Ele continuou a escrever com a ajuda de amigos e aprendeu o sistema Braille de escrita (um método para cegos). Dessa forma, pôde continuar corrigindo suas obras, escrevendo e levando as palavras de esperança das Boas Novas a todos os cantos do planeta. Ele se preocupava muito com a natureza e sua energia divina. Dizia que o homem deveria voltar às suas raízes, quando se comunicava com ela, trocando forças vitais, entendendo que todos fazemos parte de uma gigantesca rede energética, vinda do Pai, e que todos carregamos parte desse espírito divino, irmanados no sábio conhecimento do amor universal. Em 1927, aos 81 anos de idade, ele terminou seu manuscrito “O Gênio Celta e o Mundo Invisível”. Ele estava praticamente cego. Esse belo tema foi publicado pela Revue Spirite, em Paris. Então, no final de março daquele ano de 1927, ele desencarnou. Um grande homem havia partido, a caminho da Pátria Maior.

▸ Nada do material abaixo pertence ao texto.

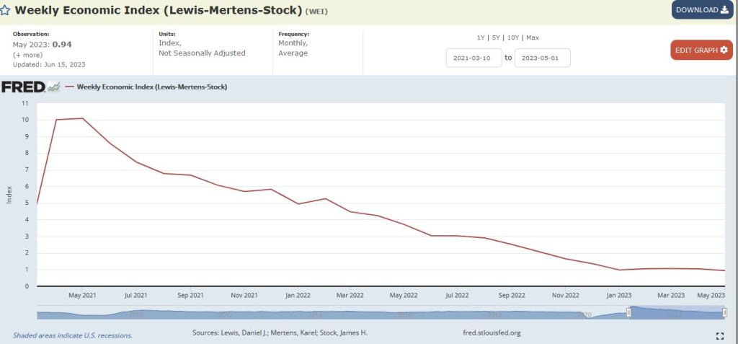The height and width of the screenshot is (344, 738).
Task: Click the line near Jan 2023 low point
Action: click(620, 270)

Esse grande homem, defensor e campeão do Espiritualismo, sustentou os fundamentos da Doutrina como poucos, levou o pensamento à compreensão das razões da reencarnação, explicou a justiça de Deus, a pluralidade de existências e mundos habitados, aumentou a consciência da conexão entre a humanidade, as estrelas e a natureza, e carregou a bandeira do amor e do perdão como seu estandarte. Ele explicou como poucos o significado da vida e a responsabilidade para com o Mundo Espiritual.
Em suas palavras:
“A fé espírita conduz, sem dúvida, ao amor, mas postula, em primeiro lugar, o conhecimento da alma, do destino e de Deus. Não é apenas fé, é um ensinamento, é um critério que desafia a contradição”.

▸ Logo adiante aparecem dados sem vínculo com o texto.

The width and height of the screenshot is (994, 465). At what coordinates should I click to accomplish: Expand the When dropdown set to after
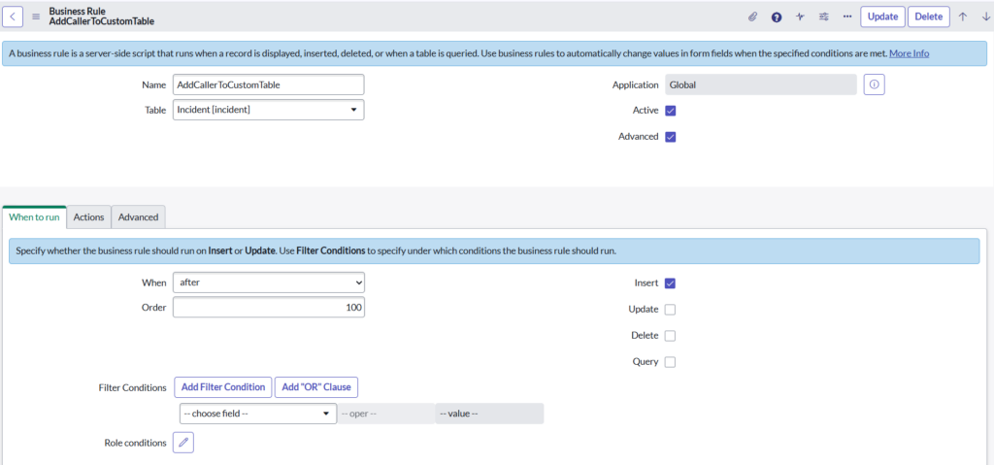[268, 282]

... “Não busque Deus em templos de pedra ou mármore, ó homem que deseja conhecê-lo! Busque-O no templo eterno da Natureza; no espetáculo dos mundos, viajando pelo infinito; nos esplendores da vida que irrompem em sua superfície; na contemplação dos variados horizontes: planícies, vales, montanhas e mares que sua morada terrena lhe oferece. (...) se você souber se recolher, ouvirá nas vozes da Natureza os sutis ensinamentos que ela murmura aos ouvidos daqueles que frequentam seus retiros e estudam seus mistérios (...) Deus está em cada um de nós, no templo vivo da consciência. Ali está o lugar sagrado, o santuário onde a centelha divina está escondida”.